[Source data]
━━━━━━━━━━━━━━━━━━━━

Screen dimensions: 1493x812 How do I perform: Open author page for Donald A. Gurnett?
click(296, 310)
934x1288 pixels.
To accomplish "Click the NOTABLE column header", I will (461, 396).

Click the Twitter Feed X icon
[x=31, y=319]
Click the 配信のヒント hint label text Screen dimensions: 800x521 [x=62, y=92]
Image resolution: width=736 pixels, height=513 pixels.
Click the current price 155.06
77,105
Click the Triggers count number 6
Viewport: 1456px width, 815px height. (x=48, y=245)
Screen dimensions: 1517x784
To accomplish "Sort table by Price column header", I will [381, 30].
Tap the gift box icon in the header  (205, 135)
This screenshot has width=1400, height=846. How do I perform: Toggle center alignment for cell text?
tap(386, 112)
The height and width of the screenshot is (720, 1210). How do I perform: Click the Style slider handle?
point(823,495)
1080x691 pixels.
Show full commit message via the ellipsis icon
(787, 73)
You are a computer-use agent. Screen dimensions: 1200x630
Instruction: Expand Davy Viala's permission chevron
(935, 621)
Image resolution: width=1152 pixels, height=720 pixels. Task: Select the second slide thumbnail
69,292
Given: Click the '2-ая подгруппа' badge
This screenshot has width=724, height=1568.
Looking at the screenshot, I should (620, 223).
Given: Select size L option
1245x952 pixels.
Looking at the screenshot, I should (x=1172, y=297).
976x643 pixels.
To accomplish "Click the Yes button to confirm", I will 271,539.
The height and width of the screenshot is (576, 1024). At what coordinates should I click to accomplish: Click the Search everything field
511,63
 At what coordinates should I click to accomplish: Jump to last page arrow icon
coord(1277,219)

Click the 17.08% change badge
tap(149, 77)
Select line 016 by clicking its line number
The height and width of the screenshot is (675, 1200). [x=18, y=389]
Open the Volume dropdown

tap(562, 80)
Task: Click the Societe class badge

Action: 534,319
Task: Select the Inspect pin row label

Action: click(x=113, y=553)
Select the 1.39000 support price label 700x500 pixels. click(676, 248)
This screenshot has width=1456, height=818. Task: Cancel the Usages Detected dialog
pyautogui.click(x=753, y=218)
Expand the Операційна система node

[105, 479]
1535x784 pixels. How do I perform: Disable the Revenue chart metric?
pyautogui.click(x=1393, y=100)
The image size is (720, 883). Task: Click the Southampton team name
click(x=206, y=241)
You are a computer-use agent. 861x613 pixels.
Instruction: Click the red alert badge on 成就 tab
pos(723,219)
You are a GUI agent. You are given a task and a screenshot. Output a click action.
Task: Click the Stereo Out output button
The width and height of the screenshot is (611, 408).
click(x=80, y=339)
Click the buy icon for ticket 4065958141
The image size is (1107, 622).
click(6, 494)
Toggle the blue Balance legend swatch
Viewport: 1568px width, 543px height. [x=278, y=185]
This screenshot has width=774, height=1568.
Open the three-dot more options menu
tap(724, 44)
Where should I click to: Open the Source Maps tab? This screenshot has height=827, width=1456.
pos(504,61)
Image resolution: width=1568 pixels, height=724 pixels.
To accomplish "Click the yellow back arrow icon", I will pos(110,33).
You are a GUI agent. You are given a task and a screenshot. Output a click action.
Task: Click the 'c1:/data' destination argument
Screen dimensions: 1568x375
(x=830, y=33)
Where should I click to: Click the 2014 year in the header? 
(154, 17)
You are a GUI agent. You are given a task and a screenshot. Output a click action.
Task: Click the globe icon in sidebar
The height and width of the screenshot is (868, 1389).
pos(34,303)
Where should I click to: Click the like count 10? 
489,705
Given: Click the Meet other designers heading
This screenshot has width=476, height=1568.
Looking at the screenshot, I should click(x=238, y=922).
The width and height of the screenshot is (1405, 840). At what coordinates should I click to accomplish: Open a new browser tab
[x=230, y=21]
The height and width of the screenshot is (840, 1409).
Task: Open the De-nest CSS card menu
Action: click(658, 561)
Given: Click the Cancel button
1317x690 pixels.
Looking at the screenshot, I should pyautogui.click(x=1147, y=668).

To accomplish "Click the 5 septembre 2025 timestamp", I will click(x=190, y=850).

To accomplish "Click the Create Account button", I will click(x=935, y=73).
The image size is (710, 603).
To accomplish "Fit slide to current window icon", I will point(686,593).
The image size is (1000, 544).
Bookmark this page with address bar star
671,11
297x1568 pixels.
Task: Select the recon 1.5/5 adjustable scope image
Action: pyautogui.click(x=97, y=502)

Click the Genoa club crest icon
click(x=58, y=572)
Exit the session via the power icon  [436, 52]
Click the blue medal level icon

━━━━━━━━━━━━━━━━━━━━

### AIM OF THE EXERCISE
Reproduce every line above word for word, with no changes.

### ANSWER TO THE EXERCISE
Screen dimensions: 1493x812 How do I perform: Open author page for Donald A. Gurnett?
click(296, 310)
934x1288 pixels.
To accomplish "Click the NOTABLE column header", I will (461, 396).

Click the Twitter Feed X icon
[x=31, y=319]
Click the 配信のヒント hint label text Screen dimensions: 800x521 [x=62, y=92]
Image resolution: width=736 pixels, height=513 pixels.
Click the current price 155.06
77,105
Click the Triggers count number 6
Viewport: 1456px width, 815px height. (x=48, y=245)
Screen dimensions: 1517x784
To accomplish "Sort table by Price column header", I will [381, 30].
Tap the gift box icon in the header  (205, 135)
This screenshot has width=1400, height=846. How do I perform: Toggle center alignment for cell text?
tap(386, 112)
The height and width of the screenshot is (720, 1210). How do I perform: Click the Style slider handle?
point(823,495)
1080x691 pixels.
Show full commit message via the ellipsis icon
(787, 73)
You are a computer-use agent. Screen dimensions: 1200x630
Instruction: Expand Davy Viala's permission chevron
(935, 621)
Image resolution: width=1152 pixels, height=720 pixels. Task: Select the second slide thumbnail
69,292
Given: Click the '2-ая подгруппа' badge
This screenshot has width=724, height=1568.
Looking at the screenshot, I should (620, 223).
Given: Select size L option
1245x952 pixels.
Looking at the screenshot, I should (x=1172, y=297).
976x643 pixels.
To accomplish "Click the Yes button to confirm", I will 271,539.
The height and width of the screenshot is (576, 1024). At what coordinates should I click to accomplish: Click the Search everything field
511,63
 At what coordinates should I click to accomplish: Jump to last page arrow icon
coord(1277,219)

Click the 17.08% change badge
tap(149, 77)
Select line 016 by clicking its line number
The height and width of the screenshot is (675, 1200). [x=18, y=389]
Open the Volume dropdown

tap(562, 80)
Task: Click the Societe class badge

Action: 534,319
Task: Select the Inspect pin row label

Action: click(x=113, y=553)
Select the 1.39000 support price label 700x500 pixels. click(676, 248)
This screenshot has width=1456, height=818. Task: Cancel the Usages Detected dialog
pyautogui.click(x=753, y=218)
Expand the Операційна система node

[105, 479]
1535x784 pixels. How do I perform: Disable the Revenue chart metric?
pyautogui.click(x=1393, y=100)
The image size is (720, 883). Task: Click the Southampton team name
click(x=206, y=241)
You are a computer-use agent. 861x613 pixels.
Instruction: Click the red alert badge on 成就 tab
pos(723,219)
You are a GUI agent. You are given a task and a screenshot. Output a click action.
Task: Click the Stereo Out output button
The width and height of the screenshot is (611, 408).
click(x=80, y=339)
Click the buy icon for ticket 4065958141
The image size is (1107, 622).
click(6, 494)
Toggle the blue Balance legend swatch
Viewport: 1568px width, 543px height. [x=278, y=185]
This screenshot has width=774, height=1568.
Open the three-dot more options menu
tap(724, 44)
Where should I click to: Open the Source Maps tab? This screenshot has height=827, width=1456.
pos(504,61)
Image resolution: width=1568 pixels, height=724 pixels.
To accomplish "Click the yellow back arrow icon", I will pos(110,33).
You are a GUI agent. You are given a task and a screenshot. Output a click action.
Task: Click the 'c1:/data' destination argument
Screen dimensions: 1568x375
(x=830, y=33)
Where should I click to: Click the 2014 year in the header? 
(154, 17)
You are a GUI agent. You are given a task and a screenshot. Output a click action.
Task: Click the globe icon in sidebar
The height and width of the screenshot is (868, 1389).
pos(34,303)
Where should I click to: Click the like count 10? 
489,705
Given: Click the Meet other designers heading
This screenshot has width=476, height=1568.
Looking at the screenshot, I should click(x=238, y=922).
The width and height of the screenshot is (1405, 840). At what coordinates should I click to accomplish: Open a new browser tab
[x=230, y=21]
The height and width of the screenshot is (840, 1409).
Task: Open the De-nest CSS card menu
Action: click(658, 561)
Given: Click the Cancel button
1317x690 pixels.
Looking at the screenshot, I should pyautogui.click(x=1147, y=668).

To accomplish "Click the 5 septembre 2025 timestamp", I will click(x=190, y=850).

To accomplish "Click the Create Account button", I will click(x=935, y=73).
The image size is (710, 603).
To accomplish "Fit slide to current window icon", I will point(686,593).
The image size is (1000, 544).
Bookmark this page with address bar star
671,11
297x1568 pixels.
Task: Select the recon 1.5/5 adjustable scope image
Action: pyautogui.click(x=97, y=502)

Click the Genoa club crest icon
click(x=58, y=572)
Exit the session via the power icon  [436, 52]
Click the blue medal level icon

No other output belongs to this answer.